I've never really put much weight into answers for surveys conducted by self-serving organizations, I'm not suggesting any dishonesty involved but I don't think the results are ever as illuminating as they indicate. First off there is an inherent bias built into the respondents ... they are all members of the organization in some way and so skew results towards a certain way of thinking. I think many people respond with the most recent field thinking but really don't speak well for their corporation/organization or put any real thought into their answers beyond their own organizational roles.
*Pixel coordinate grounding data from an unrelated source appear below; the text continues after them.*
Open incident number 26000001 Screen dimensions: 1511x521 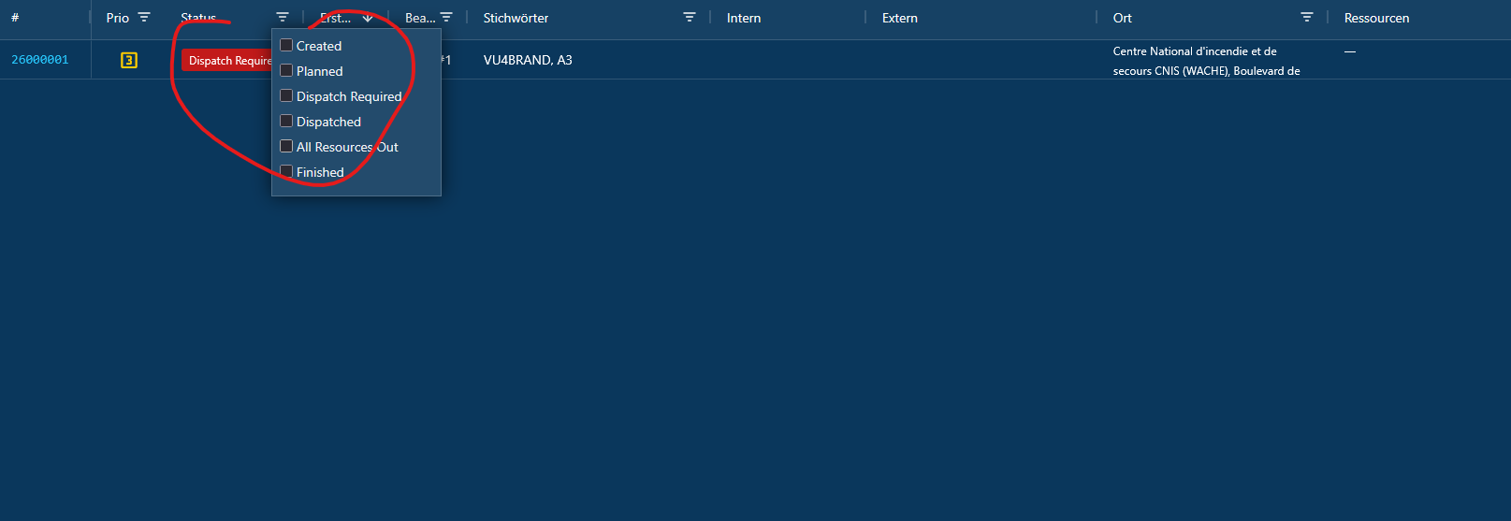(40, 60)
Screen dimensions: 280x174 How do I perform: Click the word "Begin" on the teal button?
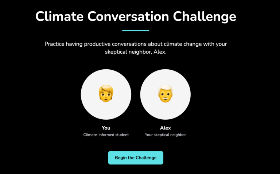[121, 158]
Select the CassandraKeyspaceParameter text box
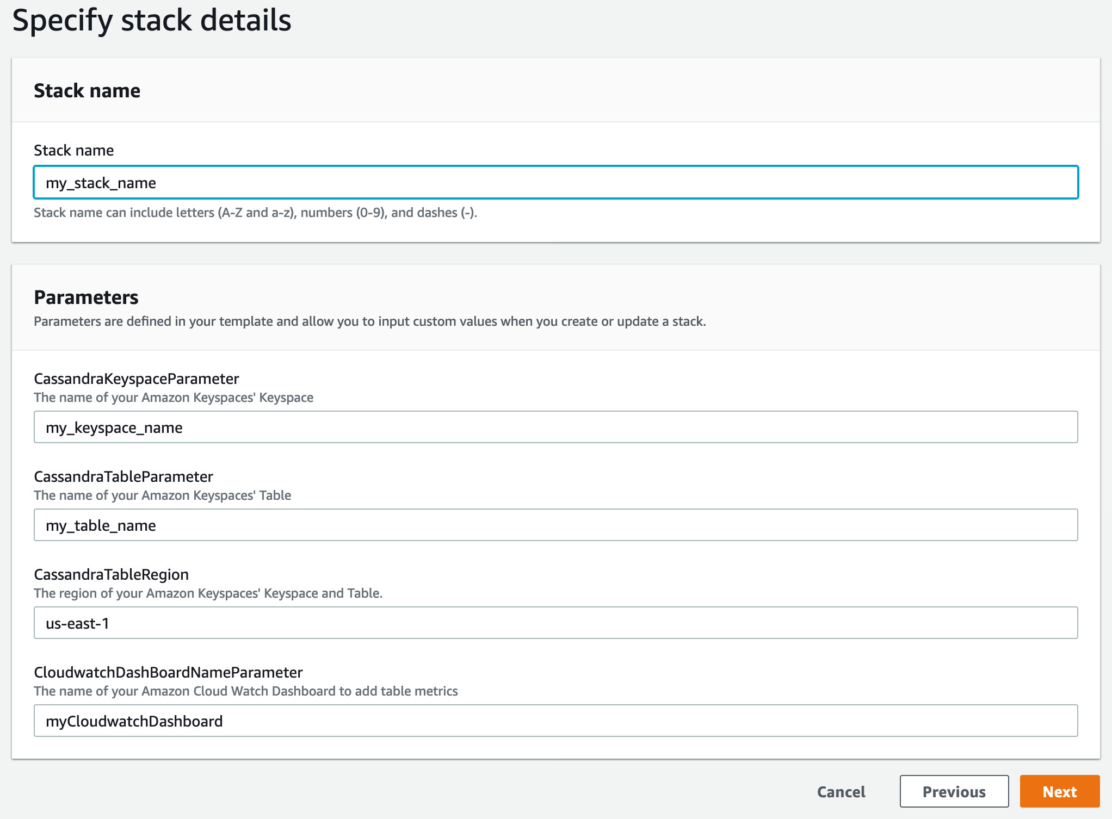Image resolution: width=1112 pixels, height=819 pixels. [x=555, y=427]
When you strip away all the jargon and look at ECM from a grand corporate view, it is like everything else within a corporation, it is either a positive or negative expense (it either costs money or saves money). If it costs money then it is being forced upon the corporation somehow, if it saves money then the corporation will use it ... the difficulty is in finding the ROI. While governments and some NGOs may find the expense worthwhile to meet non-monetary goals, it is difficult to fund an industry on the backs of these folks.
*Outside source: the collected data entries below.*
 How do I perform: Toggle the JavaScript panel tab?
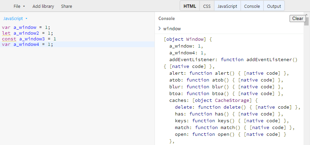click(227, 6)
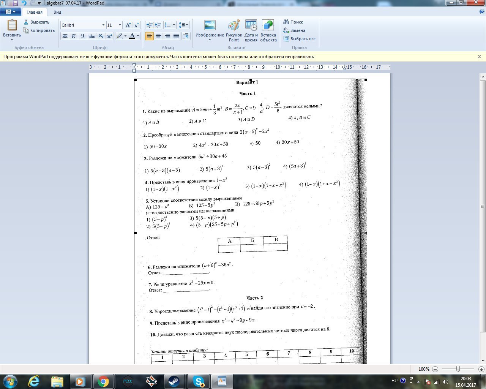Switch to the Вид tab

(x=57, y=12)
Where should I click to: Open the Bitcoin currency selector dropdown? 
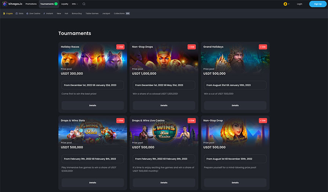pyautogui.click(x=286, y=4)
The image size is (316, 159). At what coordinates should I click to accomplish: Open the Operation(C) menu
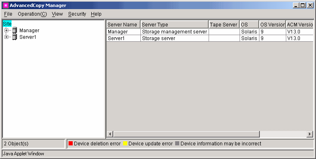33,14
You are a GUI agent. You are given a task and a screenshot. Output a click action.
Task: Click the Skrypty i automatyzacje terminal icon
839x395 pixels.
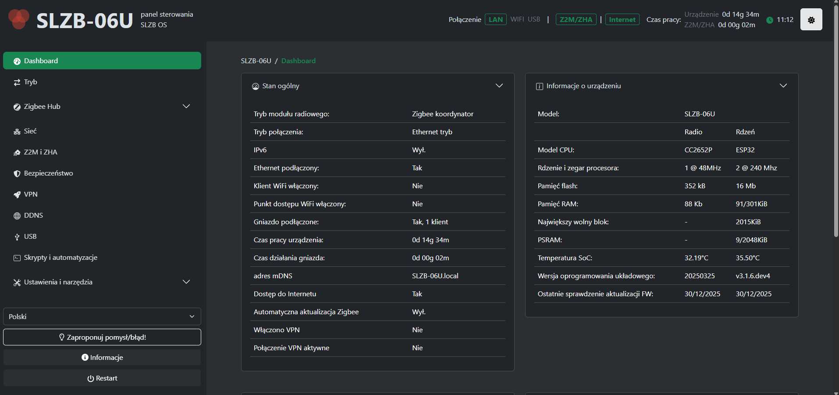tap(17, 258)
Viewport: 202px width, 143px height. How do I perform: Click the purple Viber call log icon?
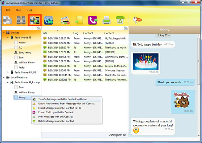92,21
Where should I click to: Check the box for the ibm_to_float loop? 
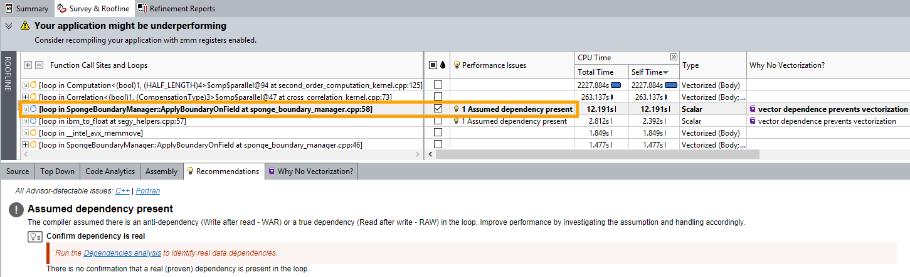pyautogui.click(x=438, y=121)
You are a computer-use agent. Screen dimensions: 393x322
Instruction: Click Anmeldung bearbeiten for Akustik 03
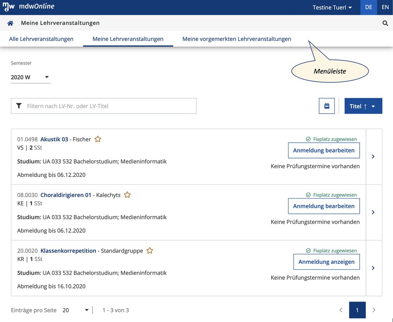click(x=323, y=150)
ECM has to save money for most corporations or they will have none of it ... risk avoidance and mitigation is simply cost savings using different words. The real problem Records Managers have is the extreme difficulty in quantifying the "before ECM" costs and so the "after ECM" costs will almost always seem to be higher. If you focus the language around "risk avoidance" then you safely avoid the question and in good times that might work (though I'm not sure I have actually seen such a case, the successful RM programmes I'm familiar with go forward because some of the costs are known and justify the expense), but today I think everybody understands "show me the money".
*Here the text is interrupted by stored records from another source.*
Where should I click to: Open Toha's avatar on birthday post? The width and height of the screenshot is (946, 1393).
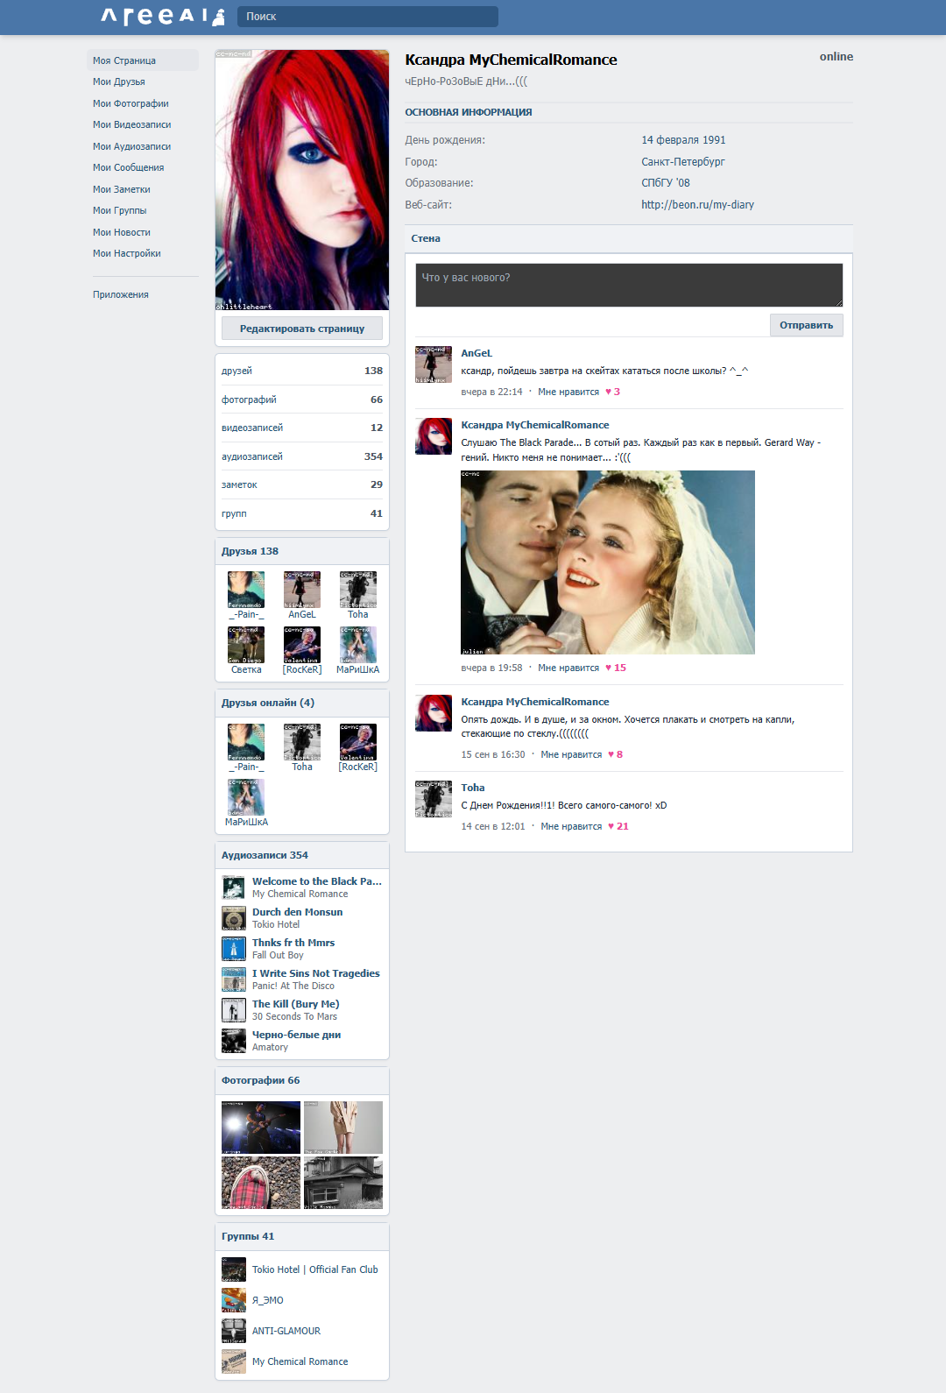[433, 799]
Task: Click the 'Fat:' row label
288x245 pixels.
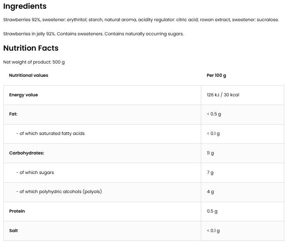Action: coord(13,114)
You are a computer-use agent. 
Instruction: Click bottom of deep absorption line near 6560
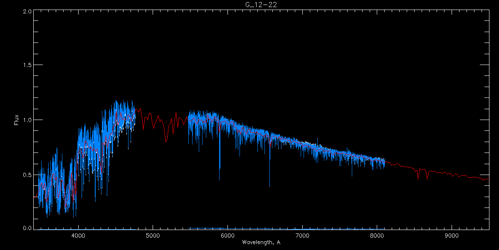pyautogui.click(x=269, y=186)
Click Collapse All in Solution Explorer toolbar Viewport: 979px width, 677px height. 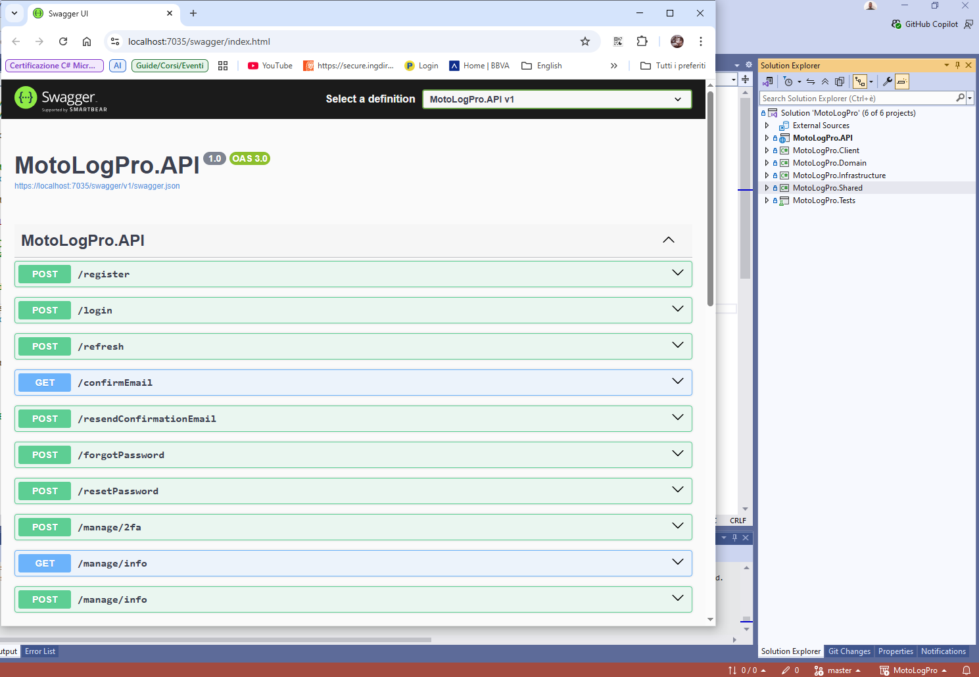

Compliance is really only a legitimate driver when laws or regulations are actually in play and despite all that has occurred in the world, and even our own desires, I've yet to see any real sign that there is to be a manjor increase in laws and regulations for real accountability of the sort that demands proper RM. Perhaps some verticals will feel a pinch (eg: financial sector) but I suspect SOX is likely as good as it is going to get in general. (but perhaps I'm just too cynical). AIIM and many of AIIM's members have a vested interest and desire for more regulation but I think the political realities will see that as unlikely to occur.
The problem with Enterprise RM that all ECM vendors face is that no matter how inexpensive the software is (not that it is typically inexpensive), the full solution is crazy expensive in terms of deployment, change management and human interaction. In a "time is money" mindset, even using RM (filling in the appropriate fields) is time many will resent and avoid. Automation is the only hope for Enterprise RM but that remains little more than a dream.
I think that most information costs are looked at today (and historically) with IT glasses, focusing on the capital costs because that is the only real measurable values ... RM and its complex disposition decisions can't compete with the ever-lowering costs of storage ... just keep everything remains the most viable, least expensive answer for any truly honest corporation (or even one that thinks it is honest). Eventually the problem is overwhelming and ECM becomes necessary (at least the mathematics of the problem suggest that) but the economic realities of most corporations means that it will be a reaction not a proactive solution. I wonder if any ECM vendor has an Enterprise-wide RM programme in place? I'd bet not.
My prediction is that RM and ECM (not Content Management but true Enterprise Content Management) will remain an important niche market until and unless it can be shown to offer significant savings to ordinary corporations and to do that it will have to succeed at automatic classification ... the HARD part of semantic analysis not just the relatively easy plumbing that is currently in place. Until and unless this works 99.99% of the time or more the HR and potential legal cost in managing the failures makes it difficult to justify. It is important to realize that the bad guys would love such a system for, like the SPAM artists of today, they'll look for ways for the system to fail so they can cash in on the failure. If you can hide behind a veil of compliance then your bad deeds can remain hidden, perhaps forever.
When it comes to SharePoint I think the there is a serious nomenclature problem ... sure SPS provides RM and SPS has >$1B in sales but that does NOT mean that there is $1B worth of RM deployments using SPS. SharePoint is a Content Management solution, it can be used within an overall ECM solution as well but I doubt that it is at all. I suspect (and I think AIIMs results support) that most are using it in ad hoc fashion to solve typical CM problems much like the Drupal system both Doug and I use to talk about ECM. I think the promise of RM has yet to be realized and I'm not at all certain it will ever be. Any ECM programme that doesn't include RM has a serious disconnect and is misusing the term, yet I'd bet big that most ECM programmes do not include RM.
So, does that AIIM report provide Industry Trends? Perhaps but I'm not sure there is really any new information revealed and I for one got the feeling while reading it that AIIM was trying to create trends rather than report on them ... but perhaps my cynicism is getting the better of me.